Similarly, run "./run-ml_container.sh" with no argument to reuse the sandbox in a new session.
$ ./run-ml_container.sh
singularity run -w -H /home/yesw singularity/ml-base:alma9-python39
WARNING: nv files may not be bound with --writable
WARNING: Skipping mount /cvmfs [binds]: /cvmfs doesn't exist in container
WARNING: Skipping mount /home/condor [binds]: /home/condor doesn't exist in container
WARNING: Skipping mount /bin/nvidia-smi [files]: /usr/bin/nvidia-smi doesn't exist in container
WARNING: Skipping mount /bin/nvidia-debugdump [files]: /usr/bin/nvidia-debugdump doesn't exist in container
WARNING: Skipping mount /bin/nvidia-persistenced [files]: /usr/bin/nvidia-persistenced doesn't exist in container
WARNING: Skipping mount /bin/nvidia-cuda-mps-control [files]: /usr/bin/nvidia-cuda-mps-control doesn't exist in container
WARNING: Skipping mount /bin/nvidia-cuda-mps-server [files]: /usr/bin/nvidia-cuda-mps-server doesn't exist in container
WARNING: Skipping mount /var/run/nvidia-persistenced/socket [files]: /var/run/nvidia-persistenced/socket doesn't exist in container
For the content in this container,
please read the file /list-of-pkgs-inside.txt
To install new pkg(s), run "micromamba install pkg1 [pkg2 ...]"
Apptainer>
To print out the information about the built container and the corresponding image, Just run "./run-ml_container.sh printMe":
$ ./run-ml_container.sh printMe
The image/container used in the current work directory:
{ 'contCmd': 'singularity',
'dockerPath': 'docker.io/yesw2000/ml-base:alma9-python39',
'imageCompressedSize': '549449620',
'imageDigest': 'sha256:78fe364bd448c48b476b344940b70c1b968c743c8aa4d2b0aa7351283d2d8270',
'imageLastUpdate': '2023-09-07T14:43:58.171805Z',
'imageName': 'ml-base:alma9-python39',
'sandboxPath': 'singularity/ml-base:alma9-python39'}
After having set up a ML container, you can start up a Jupyter lab with the set up ML image.
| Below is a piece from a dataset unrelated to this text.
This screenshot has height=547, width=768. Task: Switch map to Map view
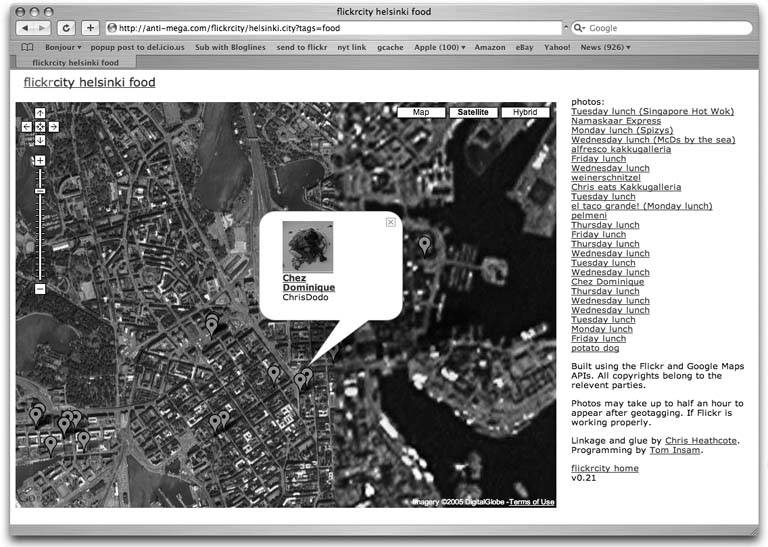(x=421, y=113)
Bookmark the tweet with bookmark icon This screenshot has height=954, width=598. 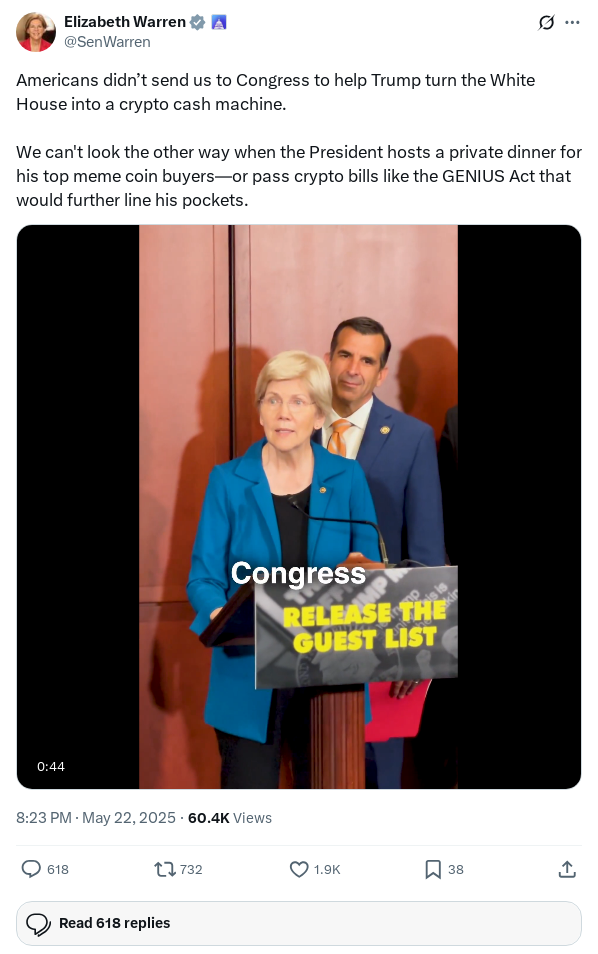point(433,869)
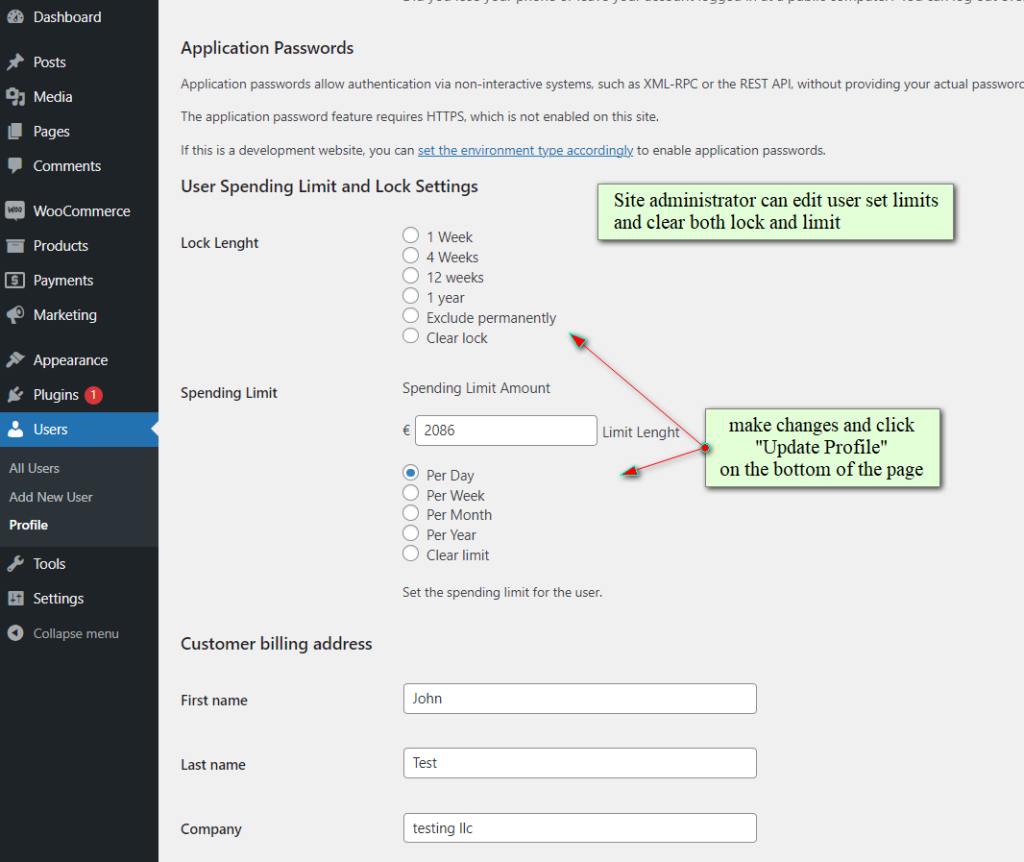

$ ./run-ml_container.sh jupyter
docker exec -it -u 1000:1000 -e USER=yesw2000 yesw2000_ml-base_alma9-python39 jupyter lab --ip 0.0.0.0
[...]
[C 2023-12-07 19:35:35.901 ServerApp]
To access the server, open this file in a browser:
file:///home/yesw2000/.local/share/jupyter/runtime/jpserver-49-open.html
Or copy and paste one of these URLs:
http://7140f84ebda5:8888/lab?token=1530678993878f9b3736671933a6dce2741163b1afe30f63
http://127.0.0.1:8888/lab?token=1530678993878f9b3736671933a6dce2741163b1afe30f63
[...]
Then just follow the printed instruction, open the URL on your local browser.